Wrong redirect if already authenticated with SSO

[robertmx]

Dear devs,

thank you very much for this app. I integrated Nextcloud with keycloak and see a redirect error if I am already authenticated with Keycloak.

Steps to reproduce:

1. Get a valid session with keycloak by logging in to some other service on the same realm
2. Access the nextcloud base url (https://xxx.tld/nextcloud/)
3. Observe the following 302 redirects: (https://xxx.tld/nextcloud/login --> https://xxx.tld/nextcloud/apps/user_oidc/login/1 --> https://xxx.tld/nextcloud/index.php_oidc/login/1)
4. The last redirect results in a 404 not found, because the URL does not exists. Note the index.php_oidc/login/1 part that looks wrong to me.

What I think is happening

user_oidc is checking with keycloak for authentication, realizes the session is already authenticated with keycloak, authenticates the user with nextcloud and immediately tries to redirect back to nextcloud. But somehow the redirect URL gets mangled.
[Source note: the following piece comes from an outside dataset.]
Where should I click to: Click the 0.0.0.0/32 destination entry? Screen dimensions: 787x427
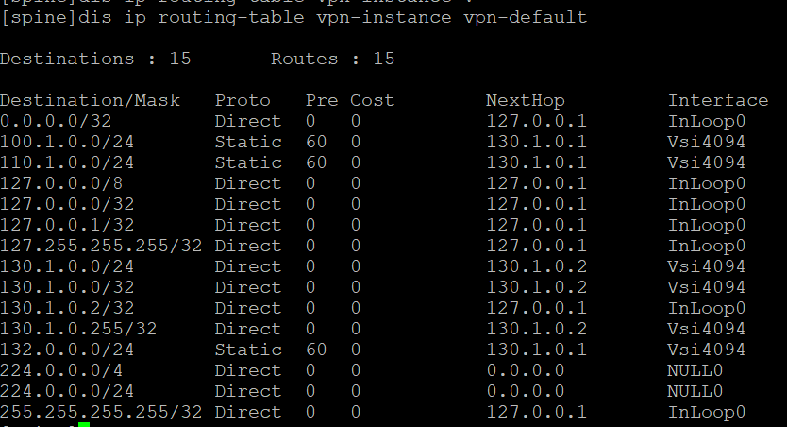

This error does not occur when logging in directly with nextlcoud, e.g. with no prior authentication with keycloak.

Cheers Robert

[edward-ly]

Hi, can you confirm if this issue still persists on the latest versions of Keycloak/Nextcloud/user_oidc? If so, we can perhaps investigate the issue further.

Also, please note that running Nextcloud inside a domain subdirectory is not officially supported (if the example links you provided suggest that you are doing so).